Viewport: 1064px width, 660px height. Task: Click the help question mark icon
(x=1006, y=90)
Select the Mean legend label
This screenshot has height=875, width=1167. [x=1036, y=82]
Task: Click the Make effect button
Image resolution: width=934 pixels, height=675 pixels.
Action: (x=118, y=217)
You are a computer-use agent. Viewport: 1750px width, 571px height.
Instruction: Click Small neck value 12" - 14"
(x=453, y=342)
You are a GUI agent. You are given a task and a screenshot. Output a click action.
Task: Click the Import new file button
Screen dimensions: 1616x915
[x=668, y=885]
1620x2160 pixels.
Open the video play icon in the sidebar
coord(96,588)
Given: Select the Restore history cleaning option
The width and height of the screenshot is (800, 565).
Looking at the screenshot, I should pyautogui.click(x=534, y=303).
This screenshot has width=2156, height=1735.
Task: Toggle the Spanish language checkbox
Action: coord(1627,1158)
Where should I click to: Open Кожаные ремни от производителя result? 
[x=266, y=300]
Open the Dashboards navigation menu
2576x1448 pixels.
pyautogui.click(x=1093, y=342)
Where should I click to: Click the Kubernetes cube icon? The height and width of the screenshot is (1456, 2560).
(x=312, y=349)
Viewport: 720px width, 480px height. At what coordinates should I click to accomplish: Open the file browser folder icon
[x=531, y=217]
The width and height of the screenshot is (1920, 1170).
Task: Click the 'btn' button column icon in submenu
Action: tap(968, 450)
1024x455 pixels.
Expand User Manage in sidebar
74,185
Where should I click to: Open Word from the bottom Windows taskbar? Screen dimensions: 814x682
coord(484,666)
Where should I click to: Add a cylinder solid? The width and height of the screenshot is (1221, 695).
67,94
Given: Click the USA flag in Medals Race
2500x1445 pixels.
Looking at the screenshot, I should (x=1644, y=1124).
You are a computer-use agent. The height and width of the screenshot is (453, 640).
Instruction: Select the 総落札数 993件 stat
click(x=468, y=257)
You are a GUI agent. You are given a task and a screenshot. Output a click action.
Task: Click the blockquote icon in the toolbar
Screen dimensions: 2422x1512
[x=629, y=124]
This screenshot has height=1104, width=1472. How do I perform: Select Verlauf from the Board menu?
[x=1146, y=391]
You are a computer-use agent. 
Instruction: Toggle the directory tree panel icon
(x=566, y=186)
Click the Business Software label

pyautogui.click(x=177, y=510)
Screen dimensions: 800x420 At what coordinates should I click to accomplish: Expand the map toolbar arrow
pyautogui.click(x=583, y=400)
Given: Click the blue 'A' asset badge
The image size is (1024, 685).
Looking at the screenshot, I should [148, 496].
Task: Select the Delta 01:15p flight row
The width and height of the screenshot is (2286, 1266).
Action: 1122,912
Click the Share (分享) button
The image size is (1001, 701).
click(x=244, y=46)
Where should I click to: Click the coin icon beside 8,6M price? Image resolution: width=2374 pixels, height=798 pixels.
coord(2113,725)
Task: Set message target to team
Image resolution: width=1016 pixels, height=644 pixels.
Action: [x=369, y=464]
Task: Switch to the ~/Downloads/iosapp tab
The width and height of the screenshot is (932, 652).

== EXERCISE INSTRUCTIONS ==
Render every line of the material above as a Markdown table with two columns, Row and Line, numbering each row and omitting blank lines.

== RESPONSE ==
| Row | Line |
|---|---|
| 1 | Viewport: 1064px width, 660px height. Task: Click the help question mark icon |
| 2 | (x=1006, y=90) |
| 3 | Select the Mean legend label |
| 4 | This screenshot has height=875, width=1167. [x=1036, y=82] |
| 5 | Task: Click the Make effect button |
| 6 | Image resolution: width=934 pixels, height=675 pixels. |
| 7 | Action: (x=118, y=217) |
| 8 | You are a computer-use agent. Viewport: 1750px width, 571px height. |
| 9 | Instruction: Click Small neck value 12" - 14" |
| 10 | (x=453, y=342) |
| 11 | You are a GUI agent. You are given a task and a screenshot. Output a click action. |
| 12 | Task: Click the Import new file button |
| 13 | Screen dimensions: 1616x915 |
| 14 | [x=668, y=885] |
| 15 | 1620x2160 pixels. |
| 16 | Open the video play icon in the sidebar |
| 17 | coord(96,588) |
| 18 | Given: Select the Restore history cleaning option |
| 19 | The width and height of the screenshot is (800, 565). |
| 20 | Looking at the screenshot, I should pyautogui.click(x=534, y=303). |
| 21 | This screenshot has width=2156, height=1735. |
| 22 | Task: Toggle the Spanish language checkbox |
| 23 | Action: coord(1627,1158) |
| 24 | Where should I click to: Open Кожаные ремни от производителя result?  |
| 25 | [x=266, y=300] |
| 26 | Open the Dashboards navigation menu |
| 27 | 2576x1448 pixels. |
| 28 | pyautogui.click(x=1093, y=342) |
| 29 | Where should I click to: Click the Kubernetes cube icon? The height and width of the screenshot is (1456, 2560). |
| 30 | (x=312, y=349) |
| 31 | Viewport: 720px width, 480px height. At what coordinates should I click to accomplish: Open the file browser folder icon |
| 32 | [x=531, y=217] |
| 33 | The width and height of the screenshot is (1920, 1170). |
| 34 | Task: Click the 'btn' button column icon in submenu |
| 35 | Action: tap(968, 450) |
| 36 | 1024x455 pixels. |
| 37 | Expand User Manage in sidebar |
| 38 | 74,185 |
| 39 | Where should I click to: Open Word from the bottom Windows taskbar? Screen dimensions: 814x682 |
| 40 | coord(484,666) |
| 41 | Where should I click to: Add a cylinder solid? The width and height of the screenshot is (1221, 695). |
| 42 | 67,94 |
| 43 | Given: Click the USA flag in Medals Race |
| 44 | 2500x1445 pixels. |
| 45 | Looking at the screenshot, I should (x=1644, y=1124). |
| 46 | You are a computer-use agent. The height and width of the screenshot is (453, 640). |
| 47 | Instruction: Select the 総落札数 993件 stat |
| 48 | click(x=468, y=257) |
| 49 | You are a GUI agent. You are given a task and a screenshot. Output a click action. |
| 50 | Task: Click the blockquote icon in the toolbar |
| 51 | Screen dimensions: 2422x1512 |
| 52 | [x=629, y=124] |
| 53 | This screenshot has height=1104, width=1472. How do I perform: Select Verlauf from the Board menu? |
| 54 | [x=1146, y=391] |
| 55 | You are a computer-use agent.  |
| 56 | Instruction: Toggle the directory tree panel icon |
| 57 | (x=566, y=186) |
| 58 | Click the Business Software label |
| 59 | pyautogui.click(x=177, y=510) |
| 60 | Screen dimensions: 800x420 At what coordinates should I click to accomplish: Expand the map toolbar arrow |
| 61 | pyautogui.click(x=583, y=400) |
| 62 | Given: Click the blue 'A' asset badge |
| 63 | The image size is (1024, 685). |
| 64 | Looking at the screenshot, I should [148, 496]. |
| 65 | Task: Select the Delta 01:15p flight row |
| 66 | The width and height of the screenshot is (2286, 1266). |
| 67 | Action: 1122,912 |
| 68 | Click the Share (分享) button |
| 69 | The image size is (1001, 701). |
| 70 | click(x=244, y=46) |
| 71 | Where should I click to: Click the coin icon beside 8,6M price? Image resolution: width=2374 pixels, height=798 pixels. |
| 72 | coord(2113,725) |
| 73 | Task: Set message target to team |
| 74 | Image resolution: width=1016 pixels, height=644 pixels. |
| 75 | Action: [x=369, y=464] |
| 76 | Task: Switch to the ~/Downloads/iosapp tab |
| 77 | The width and height of the screenshot is (932, 652). |